Stored data entries
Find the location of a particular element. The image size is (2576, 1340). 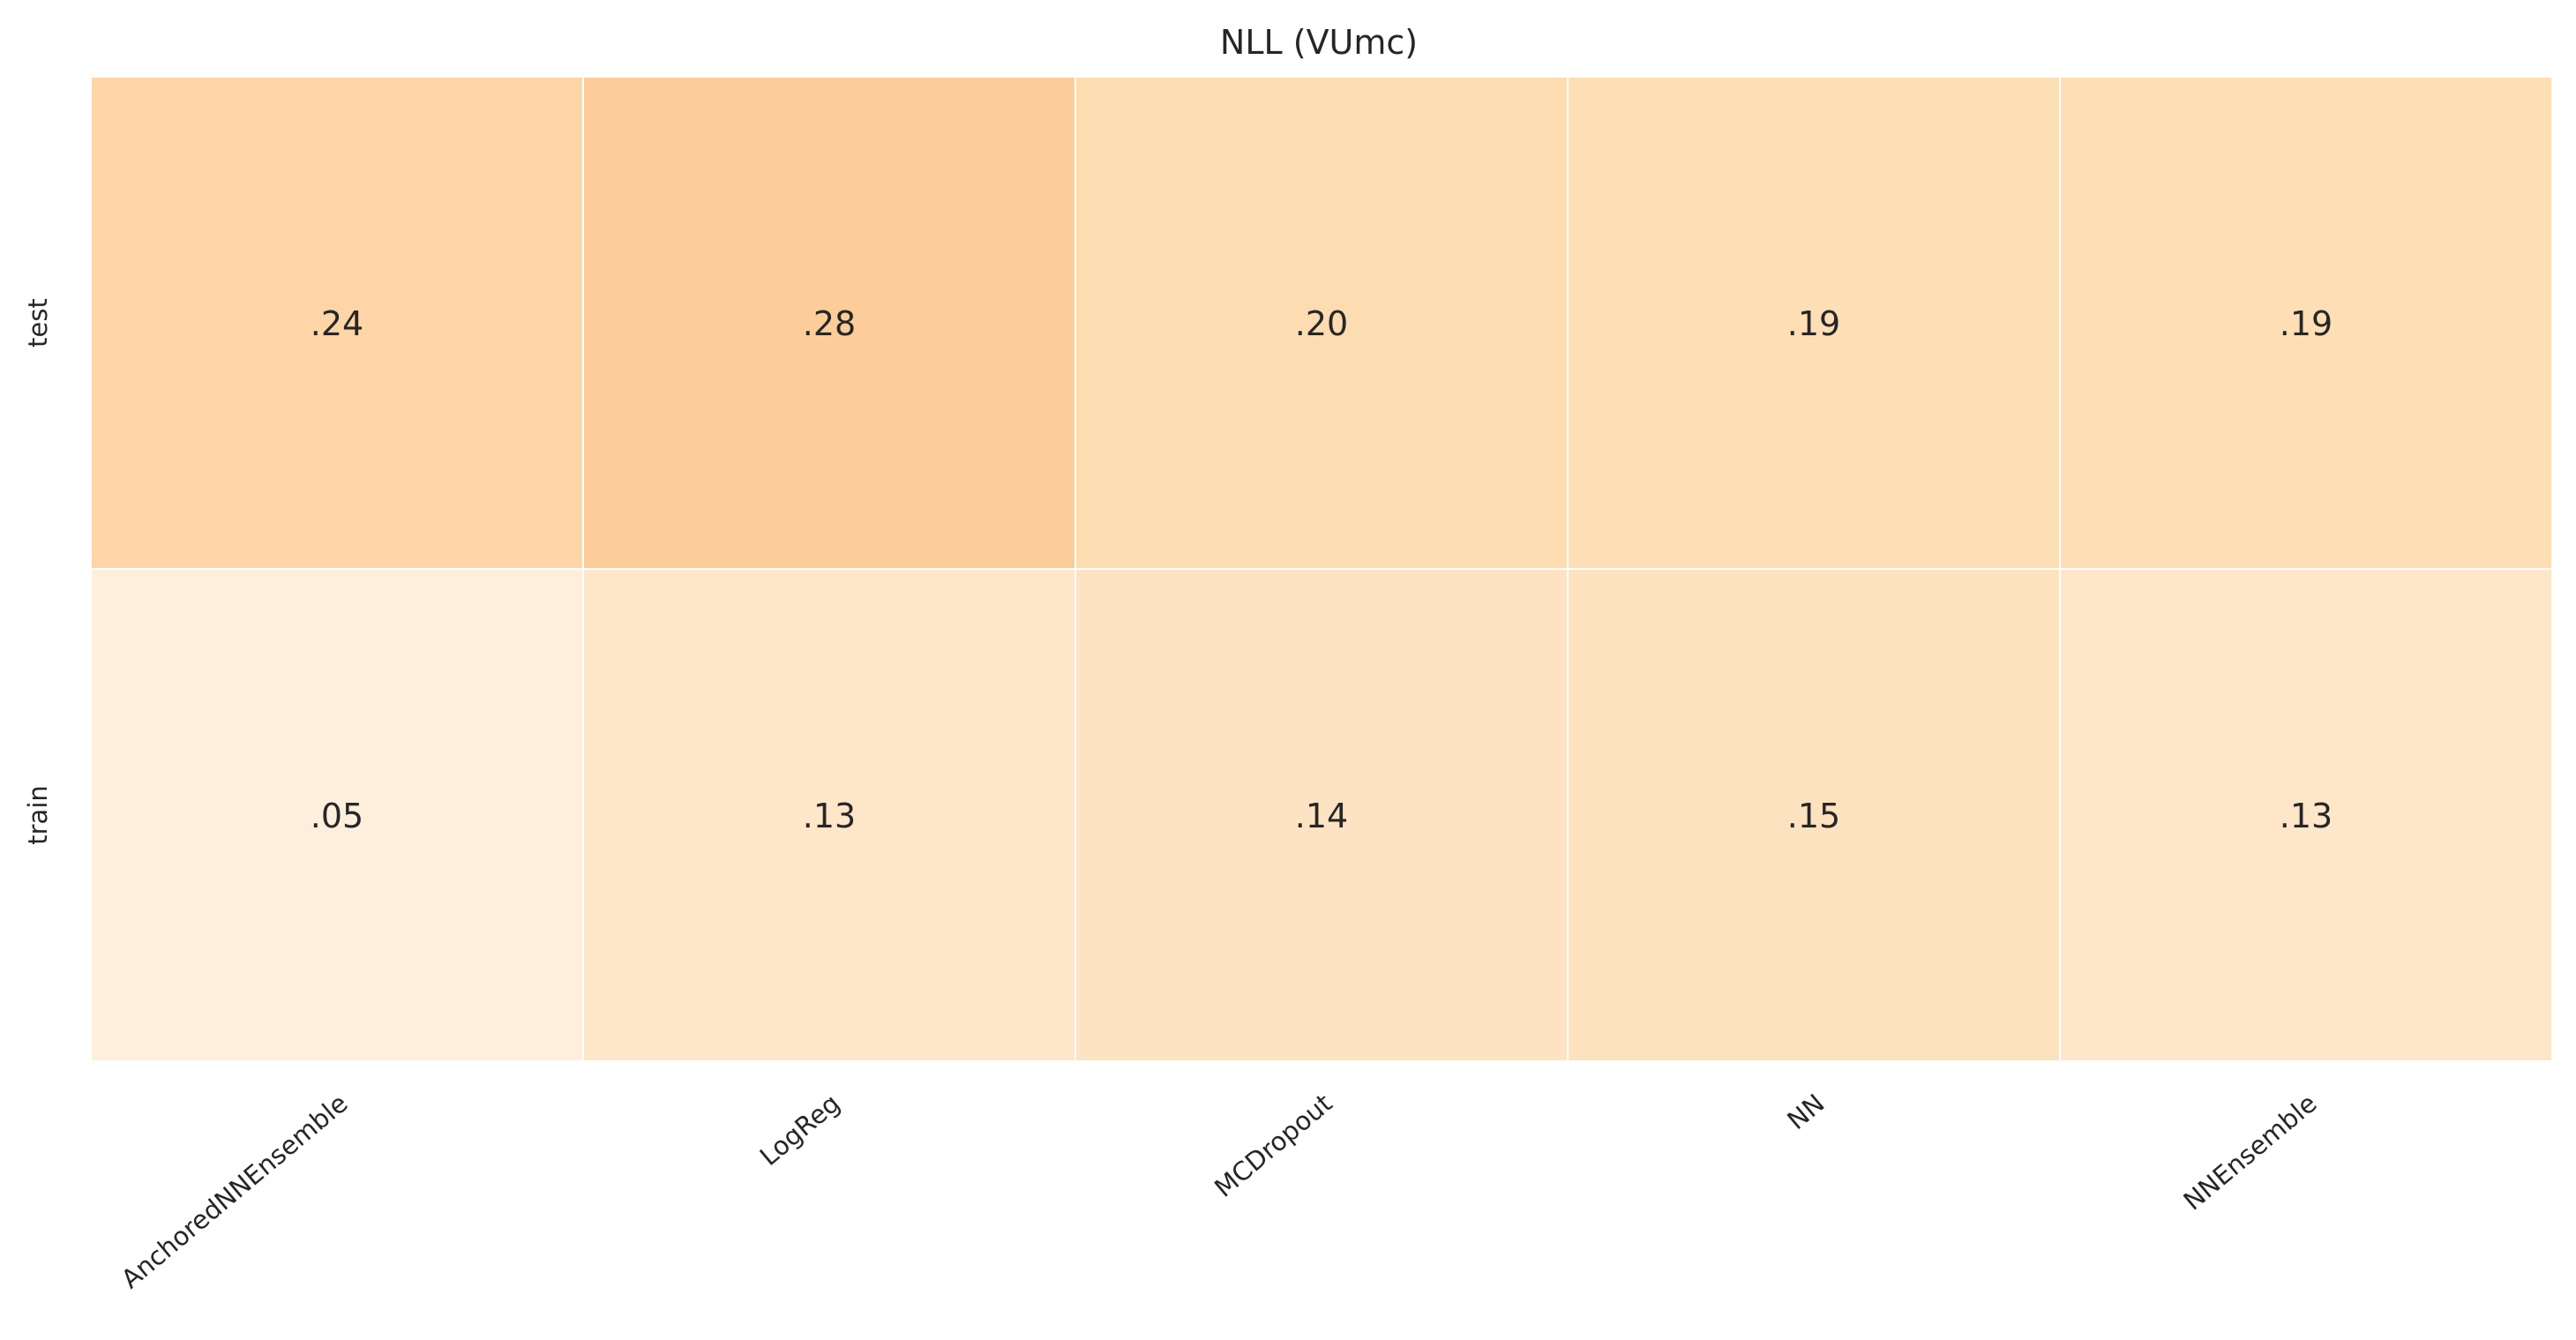

cell-value-label: .05 is located at coordinates (337, 816).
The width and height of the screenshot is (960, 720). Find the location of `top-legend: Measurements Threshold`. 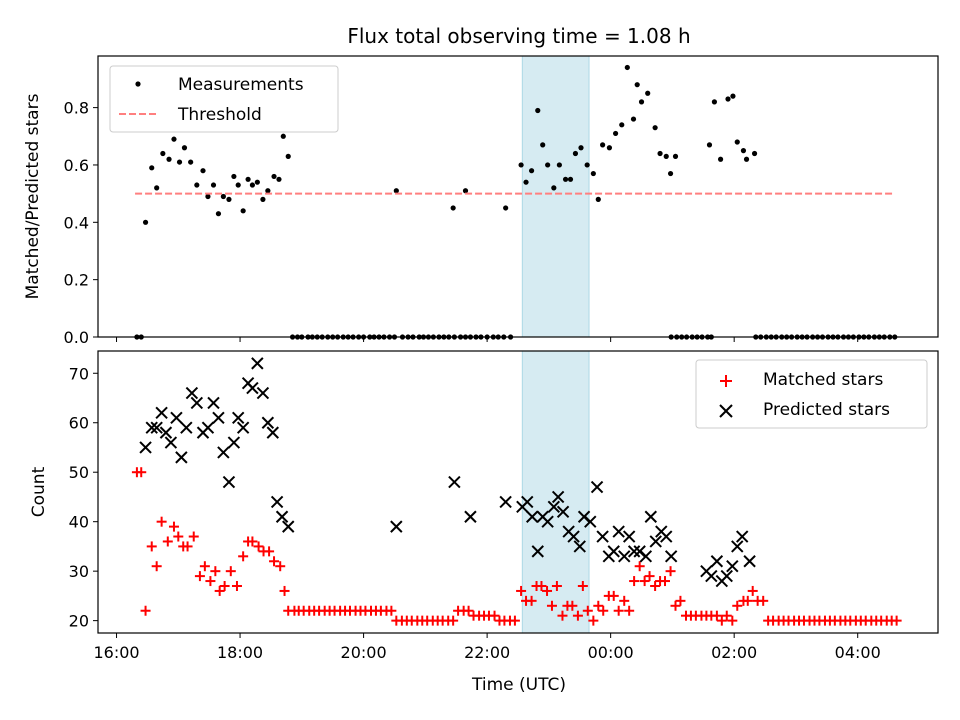

top-legend: Measurements Threshold is located at coordinates (224, 99).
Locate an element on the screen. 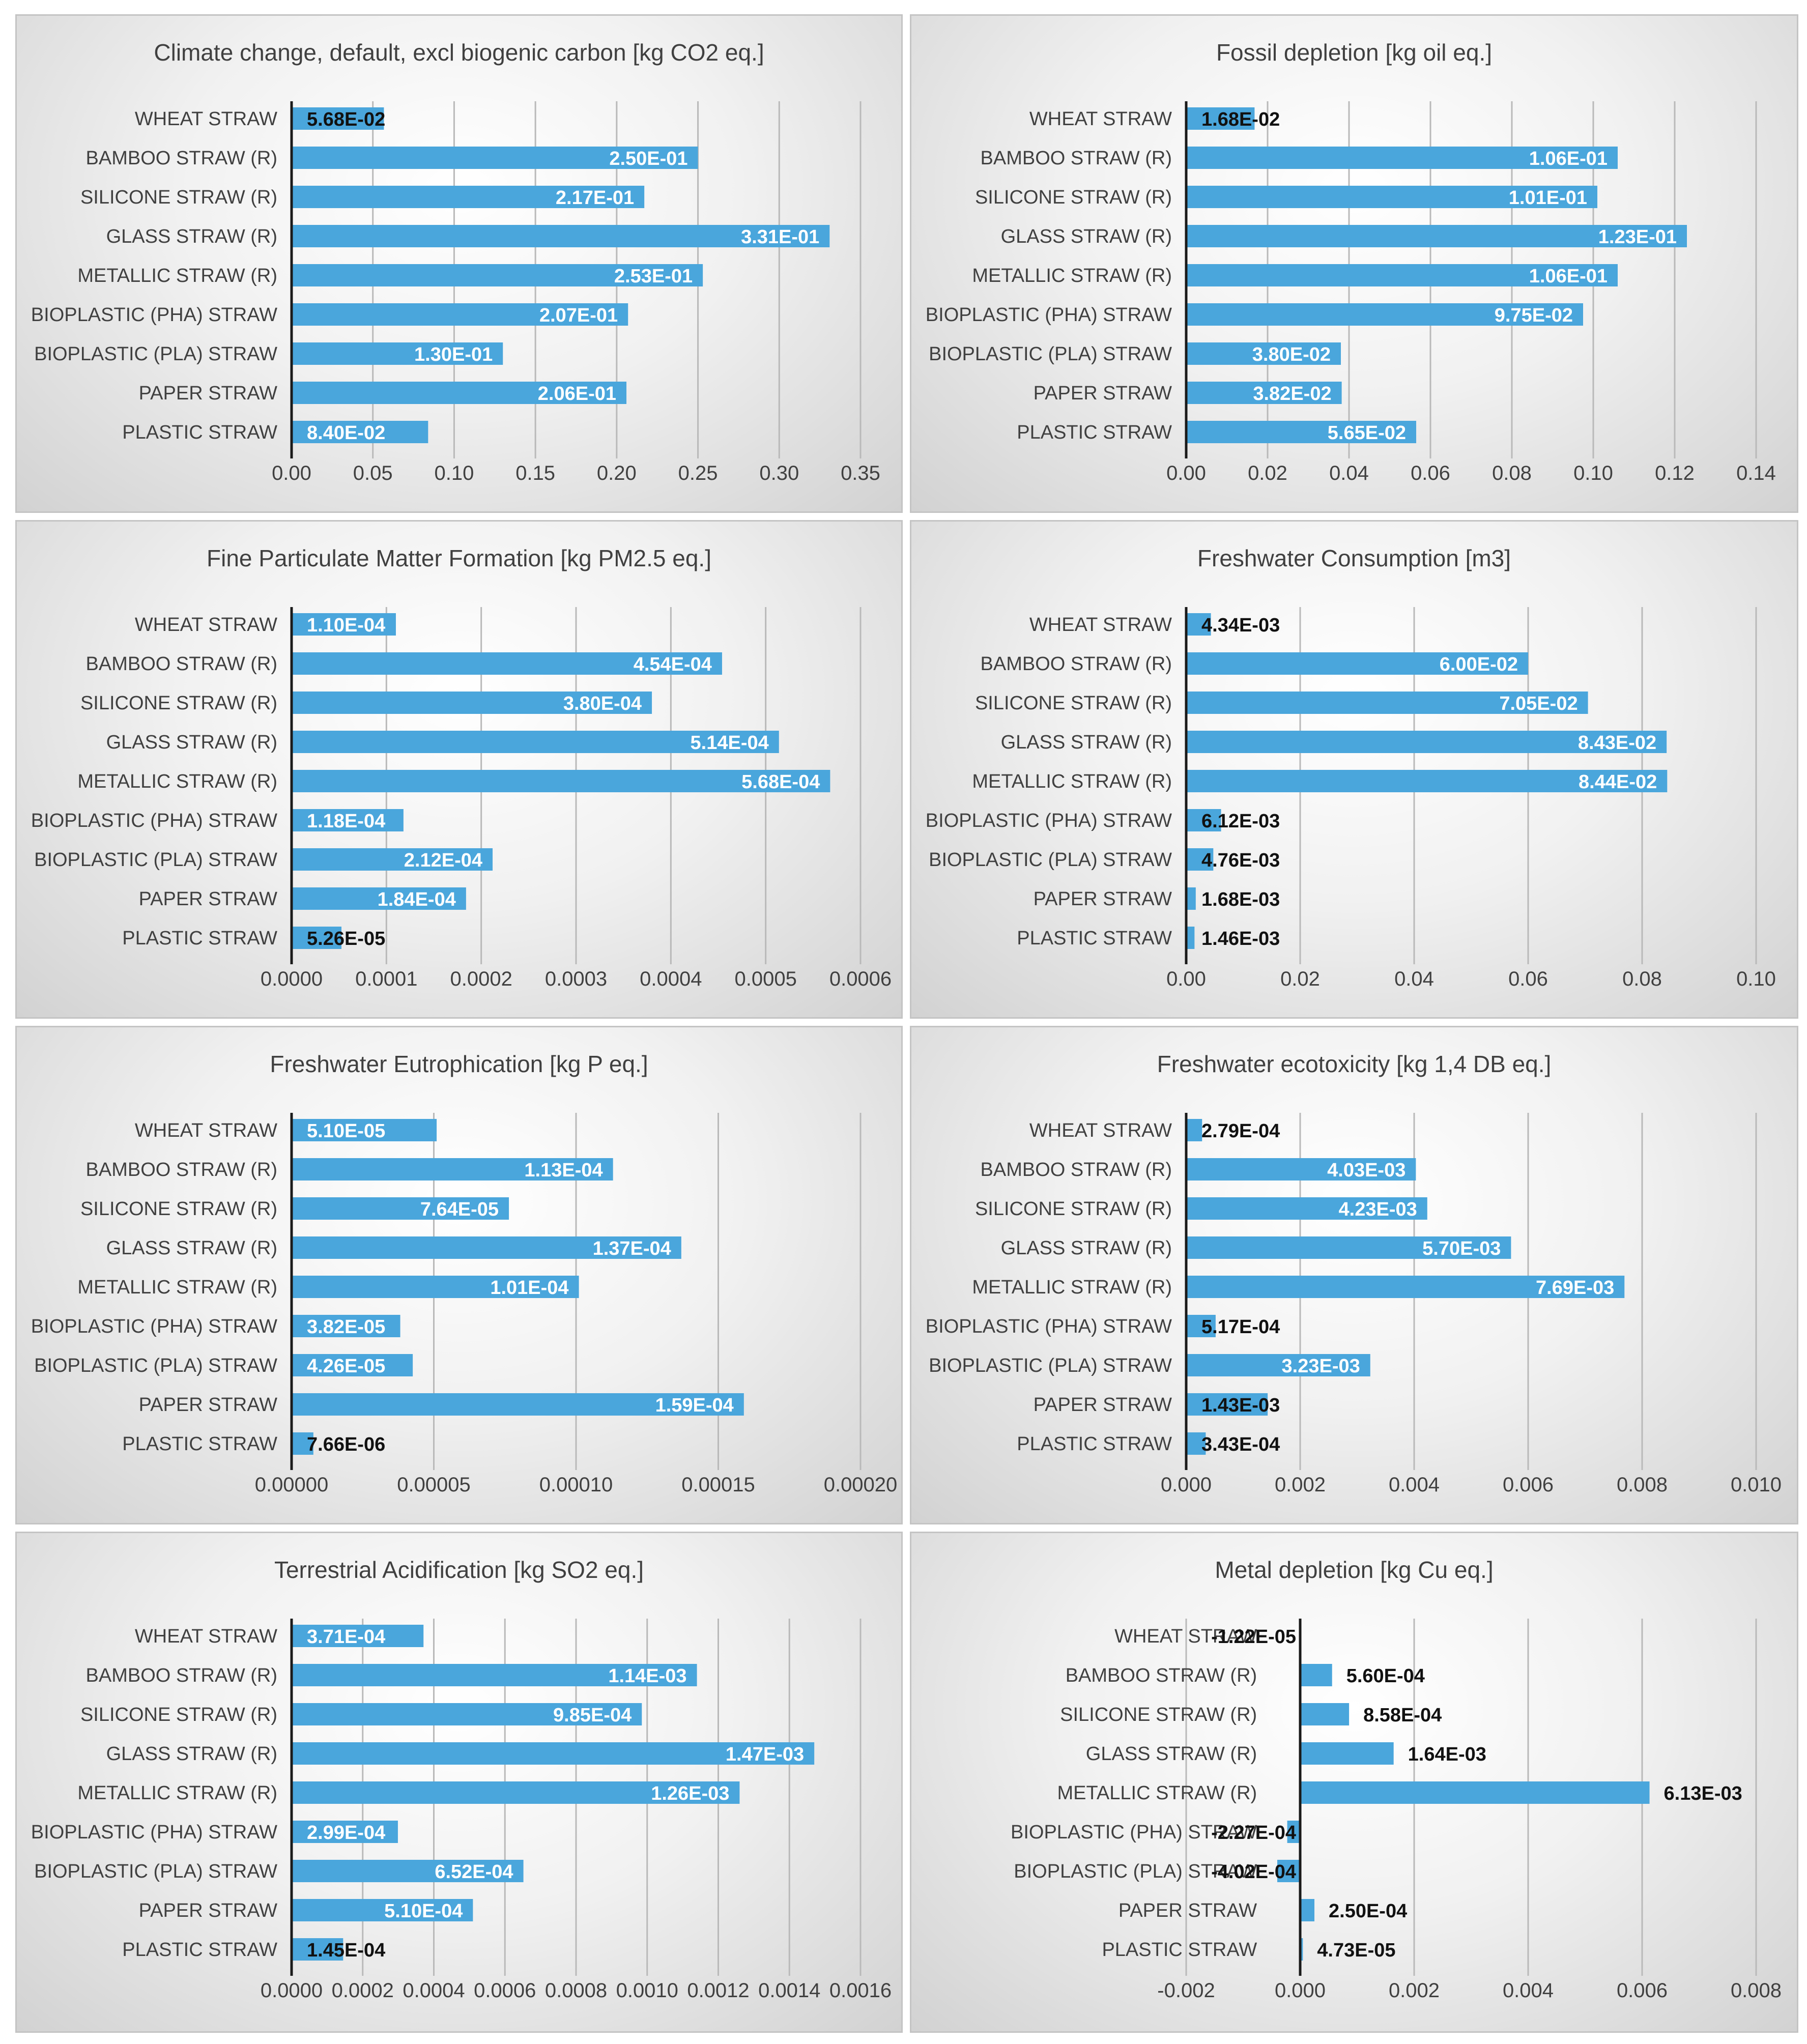 This screenshot has width=1807, height=2044. data-label: 5.10E-04 is located at coordinates (424, 1912).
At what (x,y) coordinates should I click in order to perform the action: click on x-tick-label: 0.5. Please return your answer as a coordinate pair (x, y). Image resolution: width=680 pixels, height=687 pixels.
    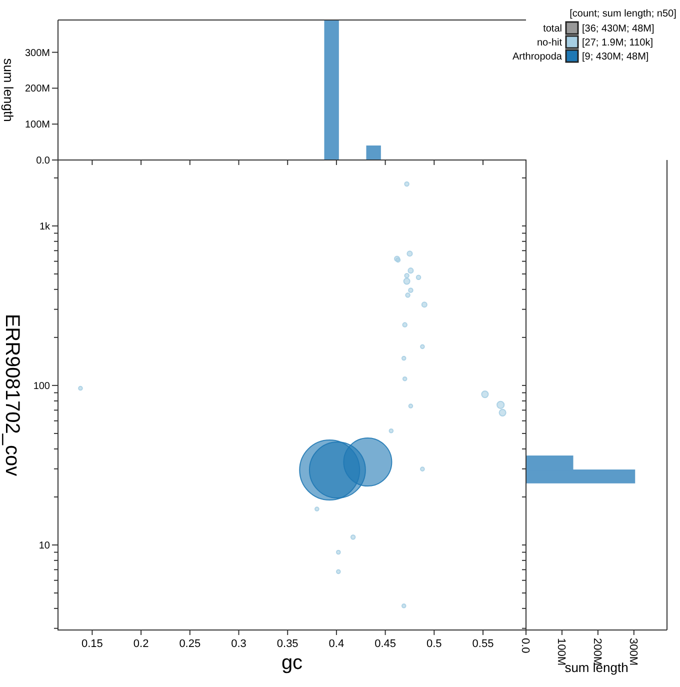
    Looking at the image, I should click on (434, 644).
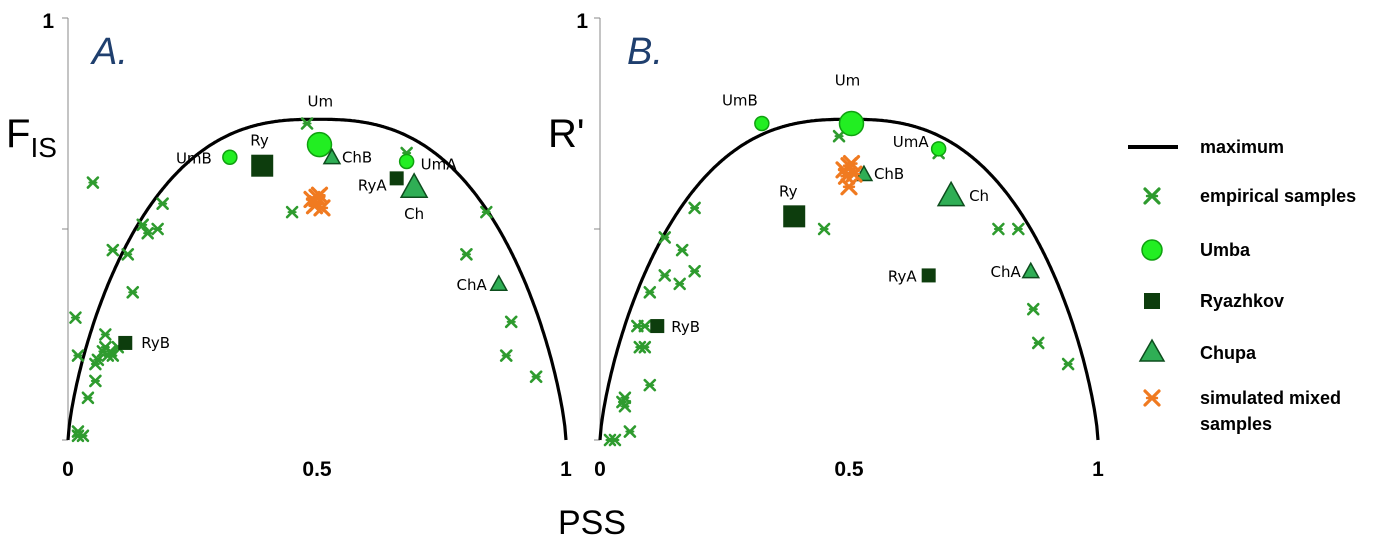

* **Work item**:
Output everything from the line containing "At what (x,y)" down to the end of the material, word for word, and leave the pictures out.

* **Exercise response**:
At what (x,y) coordinates should I click in order to perform the action: click on x-tick-label: 0.5. Please return your answer as a coordinate pair (x, y). Image resolution: width=680 pixels, height=687 pixels.
    Looking at the image, I should click on (434, 644).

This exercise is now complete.